◆ **WHAT YOU ARE ASKED TO DO**: In the entries below, find the line with "Task: Click the Enter a name or number field" and the line with "Task: Click the rounded". Reproduce those two lines and every line between them exactly, and nothing more.

[Saved data entries]

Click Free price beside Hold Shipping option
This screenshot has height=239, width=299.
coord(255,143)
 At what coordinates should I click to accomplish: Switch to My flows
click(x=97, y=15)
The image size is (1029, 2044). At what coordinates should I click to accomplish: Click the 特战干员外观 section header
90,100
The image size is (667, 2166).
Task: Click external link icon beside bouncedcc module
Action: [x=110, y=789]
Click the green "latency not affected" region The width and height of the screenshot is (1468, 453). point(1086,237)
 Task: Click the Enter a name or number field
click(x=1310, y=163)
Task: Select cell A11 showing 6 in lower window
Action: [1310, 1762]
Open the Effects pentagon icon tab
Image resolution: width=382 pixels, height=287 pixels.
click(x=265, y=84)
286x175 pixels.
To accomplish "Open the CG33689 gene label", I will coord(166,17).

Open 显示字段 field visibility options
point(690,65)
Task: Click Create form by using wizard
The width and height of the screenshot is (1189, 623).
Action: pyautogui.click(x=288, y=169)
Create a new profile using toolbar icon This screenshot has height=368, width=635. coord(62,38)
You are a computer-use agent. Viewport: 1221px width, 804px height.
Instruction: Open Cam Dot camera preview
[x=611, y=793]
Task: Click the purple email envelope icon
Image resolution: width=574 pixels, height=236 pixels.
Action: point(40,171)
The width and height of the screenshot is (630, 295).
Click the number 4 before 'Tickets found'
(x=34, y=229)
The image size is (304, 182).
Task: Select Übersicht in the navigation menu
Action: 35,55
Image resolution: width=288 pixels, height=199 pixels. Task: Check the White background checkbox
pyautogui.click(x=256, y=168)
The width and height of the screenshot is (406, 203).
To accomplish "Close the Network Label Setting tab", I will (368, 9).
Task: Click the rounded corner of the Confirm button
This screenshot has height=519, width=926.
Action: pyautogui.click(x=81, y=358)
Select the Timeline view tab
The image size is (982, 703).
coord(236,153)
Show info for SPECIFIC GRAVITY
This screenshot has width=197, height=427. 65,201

◆ **REPLY**:
 Task: Click the Enter a name or number field
click(x=1310, y=163)
Task: Select cell A11 showing 6 in lower window
Action: [1310, 1762]
Open the Effects pentagon icon tab
Image resolution: width=382 pixels, height=287 pixels.
click(x=265, y=84)
286x175 pixels.
To accomplish "Open the CG33689 gene label", I will coord(166,17).

Open 显示字段 field visibility options
point(690,65)
Task: Click Create form by using wizard
The width and height of the screenshot is (1189, 623).
Action: pyautogui.click(x=288, y=169)
Create a new profile using toolbar icon This screenshot has height=368, width=635. coord(62,38)
You are a computer-use agent. Viewport: 1221px width, 804px height.
Instruction: Open Cam Dot camera preview
[x=611, y=793]
Task: Click the purple email envelope icon
Image resolution: width=574 pixels, height=236 pixels.
Action: point(40,171)
The width and height of the screenshot is (630, 295).
Click the number 4 before 'Tickets found'
(x=34, y=229)
The image size is (304, 182).
Task: Select Übersicht in the navigation menu
Action: 35,55
Image resolution: width=288 pixels, height=199 pixels. Task: Check the White background checkbox
pyautogui.click(x=256, y=168)
The width and height of the screenshot is (406, 203).
To accomplish "Close the Network Label Setting tab", I will (368, 9).
Task: Click the rounded corner of the Confirm button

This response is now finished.